Other facts learned from his Q & A: Maltin doesn’t like giving stars to films but when an editor asked him to do so, he relented and admits that readers like it as a shortcut to assessing his estimate of a film. Bette Davis once sent the Maltin family a Christmas wreath. He used to take passenger rail service to the nation’s capital to conduct movie research at the Library of Congress. He describes diminutive movie star Gloria Swanson as “formidable” in personality and talent. Asked to name his favorite foreign language picture, he paused: “Maybe La Strada“. But he says he “loves Truffaut” and “wants to be more conversant in Japanese cinema.” Asked about his approach to work, said he loves being his own boss. Asked about his reading habits as they relate to movies, he answered that he first read David Copperfield by Charles Dickens because he had seen and been moved by the movie version. When asked about his family, Leonard Maltin introduced his wife Alice, who accompanies him to screenings, and admitted that it “helps to have married a movie buff.” Maltin said that his daughter Jessie watched the barn-raising scene in Seven Brides for Seven Brothers as a toddler “over and over on Laserdisc”, adding that it’s still her favorite movie, which she watched at a TCM Classic Film Festival after getting to meet its leading lady, Jane Powell. Asked to name one of Hollywood’s last, living “great broads”, Maltin didn’t flinch or hesitate: Angie Dickinson.
Answering my question about whether he ever asks for a second screening of a movie he’s assigned to review, Maltin said he rarely does because a critic reviewing a movie “should not have to see it again” if it’s a good movie. And, asked by this writer to name one quality that differentiates today’s movies from classic films, Maltin said that he finds today’s close-up shots annoying (“I call it counting pores”) though, citing last year’s Arrival and Jackie, he likes the use of close-ups in movies when it’s warranted.
Maltin said that the main difference between movies then and now is that today’s motion pictures are losing what he calls the art of storytelling.

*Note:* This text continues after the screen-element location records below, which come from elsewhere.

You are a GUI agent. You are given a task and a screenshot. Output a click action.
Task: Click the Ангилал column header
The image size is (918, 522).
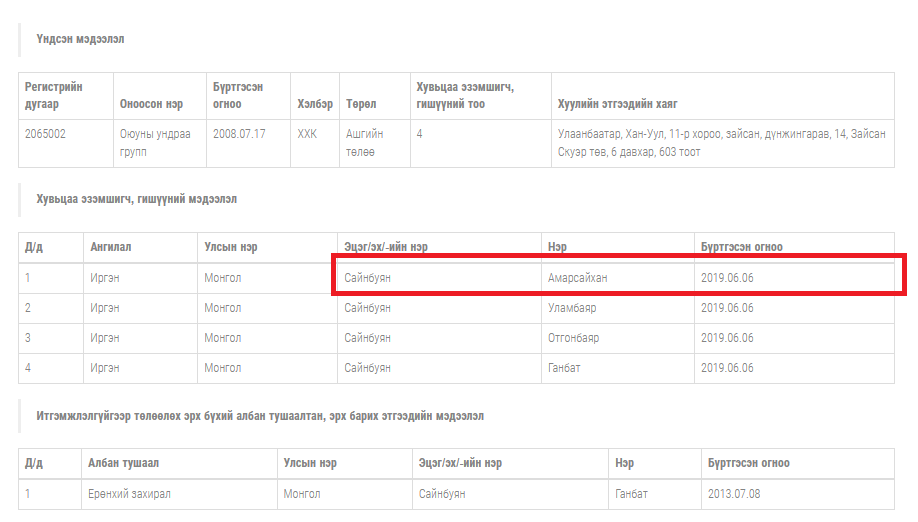[110, 247]
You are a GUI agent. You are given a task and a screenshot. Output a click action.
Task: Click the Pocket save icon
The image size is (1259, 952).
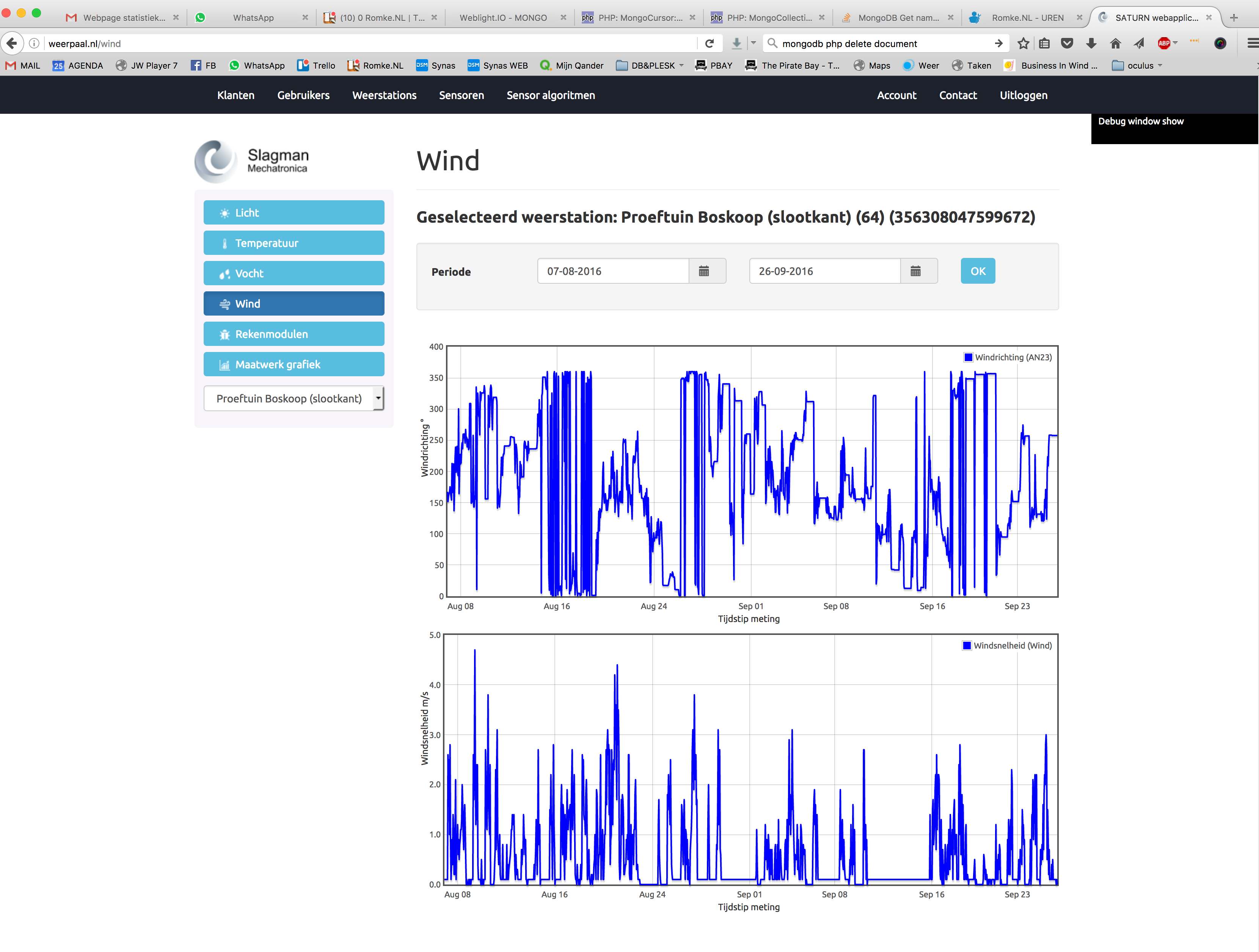click(x=1067, y=43)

“There used to be movies driven by fiction writers of short stories in magazines,” Maltin said, noting that fewer readers of abundant short fiction and other source material contribute to the loss of well-made, story-driven movies. “Broadway did hundreds, not one or two, productions a year.” Leonard Maltin’s hour-long audience interview ended with a pointed question asking what he seeks when he goes to the movies. After qualifying his answer that one could reasonably have any variety of motivations to see movies, Maltin said that, essentially, he goes to movies “to be uplifted.”